We had a strange relationship. She was my coursemate, and from the moment we met on the first day, I knew there was something special about her. She was a diligent student, a group leader, and it felt like she was from a different planet. While the studying process was occasionally fun, it wasn't something I was particularly fond of. I enjoyed attention and would often bother everyone around with my jokes and what I considered to be a refined sense of humor. I would write to her every week, sometimes pretending I had forgotten about the homework, and sometimes I genuinely had.

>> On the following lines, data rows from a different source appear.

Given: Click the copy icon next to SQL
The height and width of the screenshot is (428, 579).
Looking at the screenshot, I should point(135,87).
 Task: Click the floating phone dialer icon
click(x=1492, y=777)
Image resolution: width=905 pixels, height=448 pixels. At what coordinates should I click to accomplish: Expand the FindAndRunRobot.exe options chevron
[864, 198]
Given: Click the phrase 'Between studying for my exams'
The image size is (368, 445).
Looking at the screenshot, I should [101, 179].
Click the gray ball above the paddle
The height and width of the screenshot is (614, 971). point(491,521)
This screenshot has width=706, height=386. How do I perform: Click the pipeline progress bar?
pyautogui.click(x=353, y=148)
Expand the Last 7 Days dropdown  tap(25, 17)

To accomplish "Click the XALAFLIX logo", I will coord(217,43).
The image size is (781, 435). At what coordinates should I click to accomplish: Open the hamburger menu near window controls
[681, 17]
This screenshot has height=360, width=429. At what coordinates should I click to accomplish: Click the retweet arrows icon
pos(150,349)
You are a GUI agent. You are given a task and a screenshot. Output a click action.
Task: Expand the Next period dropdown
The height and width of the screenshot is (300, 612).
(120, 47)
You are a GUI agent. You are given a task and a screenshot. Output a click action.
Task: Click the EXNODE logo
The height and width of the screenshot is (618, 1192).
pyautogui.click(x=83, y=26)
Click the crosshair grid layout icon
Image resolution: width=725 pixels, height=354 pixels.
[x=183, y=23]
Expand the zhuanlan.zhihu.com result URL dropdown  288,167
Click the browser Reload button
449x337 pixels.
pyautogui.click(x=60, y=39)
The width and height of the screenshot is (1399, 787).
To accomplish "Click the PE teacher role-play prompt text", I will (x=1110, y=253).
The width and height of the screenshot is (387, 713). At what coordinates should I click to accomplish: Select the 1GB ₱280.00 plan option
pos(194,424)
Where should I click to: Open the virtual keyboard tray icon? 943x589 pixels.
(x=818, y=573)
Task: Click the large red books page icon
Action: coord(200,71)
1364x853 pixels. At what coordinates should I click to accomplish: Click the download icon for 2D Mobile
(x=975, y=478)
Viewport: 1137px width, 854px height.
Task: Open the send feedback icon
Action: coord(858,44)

She had a boyfriend for a while, and I thought they were serious about each other. She would always yell at me, overreact, and send strange messages with multiple question and exclamation marks. However, one day, things took a different turn. We started flirting, sitting closer, and touching each other. Eventually, we even had sex. But it didn't last long. Her boyfriend discovered the truth by going through her phone.

In the end, she chose him, or at least that's how it seemed. I wasn't extremely disappointed because it had been a fun time, but it was a strange feeling. This all happened almost 7 years ago. Recently, we had another chat. I am now married, and she is single. However, the flirting went too far at some point, with phrases like "I'd like to give you a bj, but you have a wife." It's strange to say such things to a friend. So, once again, I find myself unable to maintain a friendship due to a ruined relationship caused by sex.

The same situation happened with K. She was a group leader during my master's degree. Do I have some kind of fixation on this? A few weeks ago, we had another chat, and it seems like I messed up once again. I don't know how to make friends, especially friends that I don't want to f. It's becoming harder every day, actually. The internet doesn't help either, it just makes everything worse. We don't feel the need to go outside anymore. I even work from home, eliminating most social contacts from my life.

Perhaps the people of the future will be very lonely. Maybe AI will replace real friends? Flirting with a language model instead of a real person could be seen as better from an ethical point of view. After all, it wouldn't be considered betrayal if it's not involving a real person, right?